### Exercise instructions
Please write out exactly the lines of the data below from the line holding "Screenshot is 273x2576." through the line holding "Smart Binary Conversion", and leave out the rest.

### Listed entries
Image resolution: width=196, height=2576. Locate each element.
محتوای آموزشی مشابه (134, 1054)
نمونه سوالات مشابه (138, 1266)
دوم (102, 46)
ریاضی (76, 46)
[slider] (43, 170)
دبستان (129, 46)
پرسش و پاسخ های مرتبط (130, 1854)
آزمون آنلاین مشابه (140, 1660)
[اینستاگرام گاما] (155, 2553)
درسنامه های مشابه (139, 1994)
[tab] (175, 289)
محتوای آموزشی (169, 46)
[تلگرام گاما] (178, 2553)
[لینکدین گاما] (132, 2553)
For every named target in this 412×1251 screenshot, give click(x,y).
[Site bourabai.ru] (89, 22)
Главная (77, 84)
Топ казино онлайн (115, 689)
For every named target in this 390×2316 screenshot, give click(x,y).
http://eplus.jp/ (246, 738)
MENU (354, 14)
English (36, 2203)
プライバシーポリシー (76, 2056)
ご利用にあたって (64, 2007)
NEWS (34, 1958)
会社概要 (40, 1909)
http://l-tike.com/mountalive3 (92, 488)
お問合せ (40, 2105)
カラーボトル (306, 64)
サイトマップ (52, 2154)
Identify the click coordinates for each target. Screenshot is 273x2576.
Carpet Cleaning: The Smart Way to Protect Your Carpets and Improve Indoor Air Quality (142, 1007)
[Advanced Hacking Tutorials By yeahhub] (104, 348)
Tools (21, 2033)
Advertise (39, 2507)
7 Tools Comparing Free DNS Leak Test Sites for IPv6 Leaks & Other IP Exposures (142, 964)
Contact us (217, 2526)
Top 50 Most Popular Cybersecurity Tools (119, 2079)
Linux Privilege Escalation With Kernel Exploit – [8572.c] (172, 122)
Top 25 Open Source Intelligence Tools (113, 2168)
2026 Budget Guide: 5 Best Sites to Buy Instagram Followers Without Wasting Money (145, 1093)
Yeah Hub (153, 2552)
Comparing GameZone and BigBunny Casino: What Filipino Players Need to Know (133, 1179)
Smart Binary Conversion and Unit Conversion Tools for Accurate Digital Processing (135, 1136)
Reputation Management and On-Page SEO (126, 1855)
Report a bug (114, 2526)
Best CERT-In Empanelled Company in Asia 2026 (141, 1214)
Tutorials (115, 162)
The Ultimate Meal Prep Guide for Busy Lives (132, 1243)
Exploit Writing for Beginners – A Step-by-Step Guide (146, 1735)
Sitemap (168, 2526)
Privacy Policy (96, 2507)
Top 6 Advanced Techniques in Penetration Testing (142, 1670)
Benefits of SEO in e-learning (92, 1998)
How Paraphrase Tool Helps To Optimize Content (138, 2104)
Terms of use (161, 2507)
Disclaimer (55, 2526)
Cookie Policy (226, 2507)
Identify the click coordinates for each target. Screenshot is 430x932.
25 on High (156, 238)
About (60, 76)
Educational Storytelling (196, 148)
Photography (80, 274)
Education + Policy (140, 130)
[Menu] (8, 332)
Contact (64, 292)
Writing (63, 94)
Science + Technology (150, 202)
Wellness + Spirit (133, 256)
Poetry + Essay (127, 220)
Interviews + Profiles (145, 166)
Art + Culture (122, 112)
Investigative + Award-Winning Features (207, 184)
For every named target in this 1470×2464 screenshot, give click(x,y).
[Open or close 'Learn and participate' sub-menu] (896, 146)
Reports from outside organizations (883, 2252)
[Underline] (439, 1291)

### Exercise answer
Identify the click coordinates for each target. Screenshot is 273x2576.
Carpet Cleaning: The Smart Way to Protect Your Carpets and Improve Indoor Air Quality (142, 1007)
[Advanced Hacking Tutorials By yeahhub] (104, 348)
Tools (21, 2033)
Advertise (39, 2507)
7 Tools Comparing Free DNS Leak Test Sites for IPv6 Leaks & Other IP Exposures (142, 964)
Contact us (217, 2526)
Top 50 Most Popular Cybersecurity Tools (119, 2079)
Linux Privilege Escalation With Kernel Exploit – [8572.c] (172, 122)
Top 25 Open Source Intelligence Tools (113, 2168)
2026 Budget Guide: 5 Best Sites to Buy Instagram Followers Without Wasting Money (145, 1093)
Yeah Hub (153, 2552)
Comparing GameZone and BigBunny Casino: What Filipino Players Need to Know (133, 1179)
Smart Binary Conversion and Unit Conversion Tools for Accurate Digital Processing (135, 1136)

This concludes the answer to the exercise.